At this point, it’s important for me to once again thank our Wisconsin Conference UCC minister, the Rev Franz Rigert for his support, encouragement, and help with all things BTSS. He has been, and continues to be, a tremendous ally and I am grateful beyond words for his help. Yeah Franz!

I’m not entirely sure what to do with the disappointment, and anger, other than to keep at it, to keep producing BTSS materials, to keep speaking out, to keep writing, to keep listening to stories, to keep breaking the silence. I suppose I just need to sit with these feelings, to continue to hear the stories of where BTSS made a difference this year, and to think about what more might yet be done. I welcome your thoughts and ideas, and it’s never too early to start writing something for next year’s materials – a prayer, a plea, a song, a poem, a sermon, a survivor reflection on a scripture.

In the meantime, I give thanks for the people of the Tri-Jo Parish UCC, my parish, who allow me the privilege of being their pastor, and of bringing this quest (passion? obsession?) of mine to them. They are more amazing than they will ever know.

*******

Moira’s reflection/sermon from BTSS 2017

Luke 8.42b-48 (from the New Revised Standard Version)
As Jesus went out, the crowds pressed in on him. Now there was a woman who had been suffering from hemorrhages for twelve years; and though she had spent all she had on physicians, no one could cure her. She came up behind Jesus and touched the fringe of his clothes, and immediately her hemorrhage stopped. Then Jesus asked, “Who touched me?” When all denied it, Peter said, “Master, the crowds surround you and press in on you.” But Jesus said, “Someone touched me; for I noticed that power had gone out from me.” When the woman saw that she could not remain hidden, she came trembling; and falling down before Jesus, she declared in the presence of all the people why she had touched him, and how she had been immediately healed. He said to her, “Daughter, your faith has made you well; go in peace.”

Last year, as we first observed Break The Silence Sunday, I said that I desperately wished we didn’t have to, that there was no need for the church to have a day set aside to demonstrate our support of survivors of sexual violence; no need to have this day to be reminded of our call, our obligation, to speak up and work for change.

But, of course, there is a great need for a day like today, a day to listen to hard stories and statistics; a day to remember that people we know – our friends, family, coworkers, classmates, and people who sit next to us in these pews – carry the violence of rape and sexual assault in their hearts, and minds, and bodies every day.

There is a great need for today because the suffering continues, the fear of reporting continues, the unwillingness of prosecuting attorneys to take cases to court continues, the lack of convictions continues, and in the few cases that get that far, the short sentences handed out continue. And the victim blaming and shaming continue, the questions about what they were wearing, why they were out after dark, why they were at someone else’s house alone – all of that continues too.

In the year since we last gathered to observe Break The Silence Sunday there have been several cases that have made national news, a high school in Texas where sexual violence was routinely used by the football team to haze new members, and most recently in the last week with Bill O’Reilly being fired from his television show because of repeated sexual harassment, inappropriate touching, and more.

There has been more coverage in all kinds of media of sexual assault, rape, and abuse. More and more people are talking about it, and that is, I believe a good thing. It’s hard, surely, and sometimes we want to turn the television off, walk away from the newspaper, and think that it simply isn’t happening, that it’s not in our towns, not in our schools, not in our churches.

_PROBLEM:_
Resume the Break The Silence Sunday sermon, picking up right after its last sentence. The listing has no role in this.

_RAW DATA:_
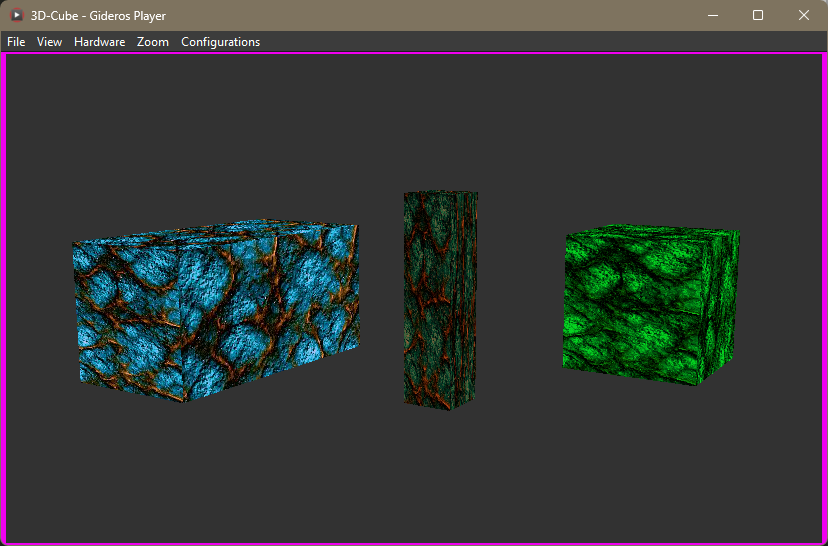Click the magenta border on the left edge

pos(3,300)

_TASK OUTPUT:_
I understand. I pay a lot of attention to the cases in the news, for both personal and pastoral reasons, and even I want to turn away, to hide from it all, sometimes. But I believe our call as Christ’s disciples requires us to pay attention, to the cases that make the national news, and maybe even more to the ones that don’t, the ones that only make it to page six of the local paper, to that two minutes after the sports report on the nightly news.

Our gospel reading this morning may seem like a strange choice for today. There was a woman who had suffered for twelve years with something no doctor seemed able to do anything about. Then, as Jesus is walking by, she reaches out and touches his cloak and is healed. But that’s not the end of the story. Jesus knows that somehow power has left him, been transferred to someone else, and so he looks around, and questions the crowd.

Eventually the woman stands up and confesses that it was her, that she was the one who touched Jesus’ cloak. And it’s really at that moment I believe she is healed, when she tells her story, owns what has happened to her. In front of the crowd, and the disciples, and Jesus himself she tells of her experience without shame, or guilt.

There is incredible power in being heard, in having someone listen to us, to what we have experienced, and even more power when that listening, and hearing takes place within our community of faith, in the midst of people who share this journey with us, who trust in the same G-d who has named and claimed each of us, who keeps our lives.

Because I am a bit outspoken about this, I am honored to hear a great many stories, from people I know and love, from people who reach out over the internet, from strangers at the grocery who see me wearing my This Is What A Rape Survivor Looks Like button. The stories are all different, but they share one thing – almost always the survivor has never told their story, has carried the pain of their experience in silence.

Whether it’s the man at the church supply store who was abused by his neighbor when he was a child, or the woman at the grocery who was raped by her husband, or the shop clerk who was assaulted during college, they’ve all carried their stories in silence because they were afraid of the judgement, and shame that would be thrown at them. They’ve lived in fear of telling their stories, particularly in the church, because of how people respond, with bad theology, and with guilt.

I have no doubt that I will continue to be on the receiving end of people breaking their own silence, sharing their stories, but we all need to be in one way or another. We all need to be paying attention, opening our hearts, and minds, and spirits to change the culture we live in, to create spaces in society, and in our church, where people can share the pain of their experience, and receive the healing love of G-d.

Earlier this year, just after the worship materials I had prepared for today were sent out to the churches, with a pastor who called and asked why we were doing this again, why did we need to have another Break The Silence Sunday. They wanted to know if we couldn’t leave it alone. They said we had done it once and that should be enough.

I wanted to cry, and to scream, at the same time, but what I said is that the process of breaking the silence isn’t something that we can do once and think we have done all that needs to be done. It is a continual process, and that the church needs to continue listening, hearing, standing up, speaking out, until all of G-d’s children are free from the pain, shame, and misplaced guilt of rape and sexual violence.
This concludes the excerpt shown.